WHAT NEEDS TO BE DONE:
Write the records out once more, exactly as they appear below.

..............................

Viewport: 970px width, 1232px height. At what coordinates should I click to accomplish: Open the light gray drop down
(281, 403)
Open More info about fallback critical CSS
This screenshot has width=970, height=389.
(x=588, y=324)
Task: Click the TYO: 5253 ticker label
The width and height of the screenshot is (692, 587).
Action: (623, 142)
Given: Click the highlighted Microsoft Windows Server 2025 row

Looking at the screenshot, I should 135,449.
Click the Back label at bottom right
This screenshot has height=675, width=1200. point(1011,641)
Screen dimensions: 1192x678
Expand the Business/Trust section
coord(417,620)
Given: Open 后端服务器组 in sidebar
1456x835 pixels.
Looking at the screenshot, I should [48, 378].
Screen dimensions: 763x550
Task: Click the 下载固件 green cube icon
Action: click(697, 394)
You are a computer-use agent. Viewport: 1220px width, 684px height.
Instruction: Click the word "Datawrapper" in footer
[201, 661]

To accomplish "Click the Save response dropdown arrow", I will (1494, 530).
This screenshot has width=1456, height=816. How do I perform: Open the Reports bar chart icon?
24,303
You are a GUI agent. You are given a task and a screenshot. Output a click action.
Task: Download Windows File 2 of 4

..............................

SOLUTION FOR THIS EXERCISE:
Viewport: 970px width, 1232px height. At what coordinates should I click to accomplish: Open the light gray drop down
(281, 403)
Open More info about fallback critical CSS
This screenshot has width=970, height=389.
(x=588, y=324)
Task: Click the TYO: 5253 ticker label
The width and height of the screenshot is (692, 587).
Action: (623, 142)
Given: Click the highlighted Microsoft Windows Server 2025 row

Looking at the screenshot, I should 135,449.
Click the Back label at bottom right
This screenshot has height=675, width=1200. point(1011,641)
Screen dimensions: 1192x678
Expand the Business/Trust section
coord(417,620)
Given: Open 后端服务器组 in sidebar
1456x835 pixels.
Looking at the screenshot, I should [48, 378].
Screen dimensions: 763x550
Task: Click the 下载固件 green cube icon
Action: click(697, 394)
You are a computer-use agent. Viewport: 1220px width, 684px height.
Instruction: Click the word "Datawrapper" in footer
[201, 661]

To accomplish "Click the Save response dropdown arrow", I will (1494, 530).
This screenshot has width=1456, height=816. How do I perform: Open the Reports bar chart icon?
24,303
You are a GUI agent. You are given a task and a screenshot. Output a click action.
Task: Download Windows File 2 of 4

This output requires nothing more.